JEFFERSON CITY - Missouri government's labor relations remain subdued as other states battle with unions.

Missouri's public union leaders say one reason is the relative weakness of unions compared to other states across the Midwest. 

Bradley Harmon, the president of Communications Workers of America Local 6355, said Missouri's state employees are the lowest paid state workers in the nation, making 26 percent less than the national average. Harmon said the reason public unions in Missouri lag behind is because unions have not had a voice in government for much of their history.

"I think the biggest factor is our collective bargaining rights are only four years old," Harmon said. 

Herb Johnson, the secretary-treasure for Missouri's AFL-CIO, said, "We have the least paid, overworked, under-appreciated public employees in this country. These are people who do all the work the agencies of government need done, and they receive no thanks for that at all." 
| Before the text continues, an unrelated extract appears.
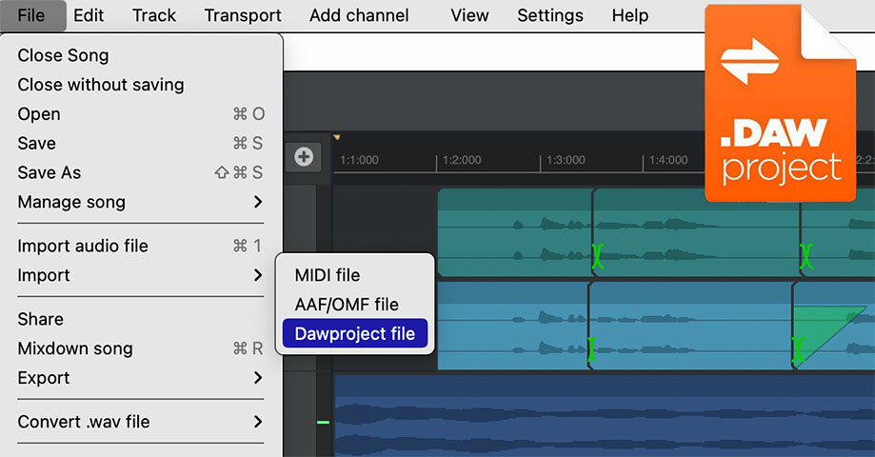The height and width of the screenshot is (457, 875).
Task: Open the Add channel menu
Action: click(x=359, y=15)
In recent years, state workers have seen efforts to eliminate paid state holidays, cutbacks in state health care and reductions in state-financed retirement benefits for state workers. Johnson said the inability of public labor unions to collectively bargain has not been conducive to negotiating benefits.

"We don't really have collective bargaining," Johnson said. "There has never been any enabling legislation to outline how it will be done in the state. We continue to have the current statute, which talks about meet and confer. This means we get together and talk but you don't hear anything about it."

Public union sectors in Missouri were granted collective bargaining rights after a 2007 Missouri Supreme Court ruled that teachers and other public employees have a constitutional right to engage in collective bargaining with their government employers. Public employees are allowed collective bargaining, but have no provisions to strike.

Harmon said the inability to strike is another reason the public sector is weak in Missouri.

Sen. Luann Ridgeway, R-Smithville, defended state law that prohibits strikes by government workers.

She said the dynamics of a public union are fundamentally different than a private sector union because people do not have other outlets if a government facility does not operate.

"If Ford automobile workers go on strike then fine, you don't buy a Ford that day," Ridgeway said. "But if a teacher goes on strike, then what are you supposed to do? You only have one store to shop at, which is at the government store." 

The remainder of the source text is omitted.